The sudden entry of generative AI onto the public stage and its conversational approach to search has created a new job category—prompt engineering. No degree programme prepares people for this job, nor is there a certification path, although Corsera offers at least one course on it. Yet librarians seem supremely qualified to fill the positions.
Anthropic caught everyone’s attention when it advertised for a "prompt engineer and librarian" with a salary range of $175,000 to $335,000 (€160,000 to €308,000). What does a prompt engineer actually do? Bloomberg called it being an “AI Whisperer.” https://www.bloomberg.com/news/articles/2023-03-29/ai-chatgpt-related-prompt-engineer-jobs-pay-up-to-335-000#xj4y7vzkg
Anthropic, in its job ad, is not terribly specific. It lists representative projects as:
“• Discover, test, and document best practices for a wide range of tasks relevant to our customers.
- Build up a library of high quality prompts or prompt chains to accomplish a variety of tasks, with an easy guide to help users search for the one that meets their needs.
- Build a set of tutorials and interactive tools that teach the art of prompt engineering to our customers.
- Work with large enterprise customers on their prompting strategies.”
Wikipedia defines prompt engineering as “a concept in artificial intelligence, particularly natural language processing. In prompt engineering, the description of the task that the AI is supposed to accomplish is embedded in the input, e.g. as a question, instead of it being explicitly given. Prompt engineering typically works by converting one or more tasks to a prompt-based dataset and training a language model with what has been called "prompt-based learning" or just "prompt learning".”

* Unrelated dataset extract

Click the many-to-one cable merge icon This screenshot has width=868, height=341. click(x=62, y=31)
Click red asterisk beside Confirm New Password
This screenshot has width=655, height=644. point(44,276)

From a librarian point of view, it seems much like an accelerated version of a reference interview, although instead of interviewing one specific person it’s looking at the terms multiple people might enter when they are using generational AI, combined with the creation of a LibGuide. It’s playing with potential words and sentences that can cause the Large Language Model (LLM) to deliver the best answers to queries. If ChatGPT, as some say, is autocorrect on steroids, then librarians are the human who oversees the autocorrect, making sure it doesn’t autocorrect incorrectly.
Creating good prompts
Even librarians uninterested in applying for jobs as prompt engineers are experimenting with prompts. They may be want inspiration for writing a library brochure, a blog post, a programme announcement, or new service announcement. They could also consult with ChatGPT to help writing internal memos or annual reports. They can turn to ChatGPT for explanations of just about any topic under the sun, from apples to Zeus. Librarians who code can use the ChatGPT interface to LLMs as a check on their coding or to write new code. And, of course, librarians are confronting false citations and AI-written student papers.
Librarians can be on the forefront of explaining how to create excellent prompts that will return optimal results from an LLM. They might incorporate it into bibliographic instruction or offer a seminar on the topic. Cheat sheets, guides, and tips are abundant, as a quick internet search reveals. KDNuggets has one, as does Wired, E-StoryEra, and many others. Singapore-based librarian Aaron Tay has a lengthy blog post on prompt engineering and librarians that is well worth reading.
Some of the suggestions include:
- Define exactly what you want the LLM to do, such as write an essay, brainstorm a topic, summarize an article, or explain to a child
- Set restrictions, such as a formal tone, basic English, short sentences, scientific style, or creative tone
- Specify a role, such as journalist, teacher, developer, or analyst
- Specify a format for results, such as bullet points, code, summary, or table
- Define scope and date to be covered (GPT-3 ends at 2021 but GPT-4 is current)
- Set word count limit or number of paragraphs if appropriate
- Specify the audience, such as children, students, entrepreneurs, musicians, or library management (Wired has a particularly humorous response to the prompt “give me a short paragraph on the potential of AI as if you were an excitable teenager”)
- Give whatever context is necessary, such as positive or negative opinions, advanced or novice level, or country/language
Remember that content is generated afresh each time, so take advantage of the ability to regenerate the results and to converse with the chatbot to further refine results. Further, this is a rapidly changing area, so what works in prompt engineering today may be different tomorrow.
As school librarian and consultant Elizabeth Hutchinson emphasises: “It's important, however, to remember that AI and ChatGPT are just tools, and need human curation and interaction to be used effectively so no it can't do it all, yet!”